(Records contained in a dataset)
┄┄┄┄┄┄┄┄┄┄┄┄┄┄┄┄┄┄┄┄

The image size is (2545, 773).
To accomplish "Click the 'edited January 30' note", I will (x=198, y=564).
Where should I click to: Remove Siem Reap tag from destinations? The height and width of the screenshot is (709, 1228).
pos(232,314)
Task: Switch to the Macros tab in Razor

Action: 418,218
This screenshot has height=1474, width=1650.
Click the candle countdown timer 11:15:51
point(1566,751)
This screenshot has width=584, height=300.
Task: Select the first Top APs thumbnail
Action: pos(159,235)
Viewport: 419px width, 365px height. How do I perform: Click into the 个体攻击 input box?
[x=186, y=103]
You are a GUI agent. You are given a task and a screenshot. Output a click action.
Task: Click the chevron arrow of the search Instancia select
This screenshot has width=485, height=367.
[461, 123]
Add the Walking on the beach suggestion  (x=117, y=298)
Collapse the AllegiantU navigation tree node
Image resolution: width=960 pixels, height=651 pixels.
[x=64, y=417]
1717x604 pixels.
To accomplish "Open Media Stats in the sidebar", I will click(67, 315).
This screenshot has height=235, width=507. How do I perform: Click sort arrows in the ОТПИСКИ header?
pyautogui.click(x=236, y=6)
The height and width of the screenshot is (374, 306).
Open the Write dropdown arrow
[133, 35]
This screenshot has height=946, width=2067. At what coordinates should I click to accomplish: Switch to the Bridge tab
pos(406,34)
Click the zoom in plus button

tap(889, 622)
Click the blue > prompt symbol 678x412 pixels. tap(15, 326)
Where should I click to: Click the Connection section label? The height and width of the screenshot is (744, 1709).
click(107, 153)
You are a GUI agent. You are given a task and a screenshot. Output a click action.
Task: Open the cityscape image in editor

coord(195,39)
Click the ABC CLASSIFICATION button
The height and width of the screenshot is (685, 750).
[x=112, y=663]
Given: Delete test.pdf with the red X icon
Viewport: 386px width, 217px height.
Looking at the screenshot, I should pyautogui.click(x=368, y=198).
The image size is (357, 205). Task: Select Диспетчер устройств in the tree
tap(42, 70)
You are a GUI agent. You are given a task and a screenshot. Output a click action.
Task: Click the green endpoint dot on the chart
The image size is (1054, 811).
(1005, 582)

┄┄┄┄┄┄┄┄┄┄┄┄┄┄┄┄┄┄┄┄

### What to work on
Up to and including the last line of the data, copy each line exactly, starting with the line that contains "The image size is (357, 205).".

### Response below
The image size is (357, 205). Task: Select Диспетчер устройств in the tree
tap(42, 70)
You are a GUI agent. You are given a task and a screenshot. Output a click action.
Task: Click the green endpoint dot on the chart
The image size is (1054, 811).
(1005, 582)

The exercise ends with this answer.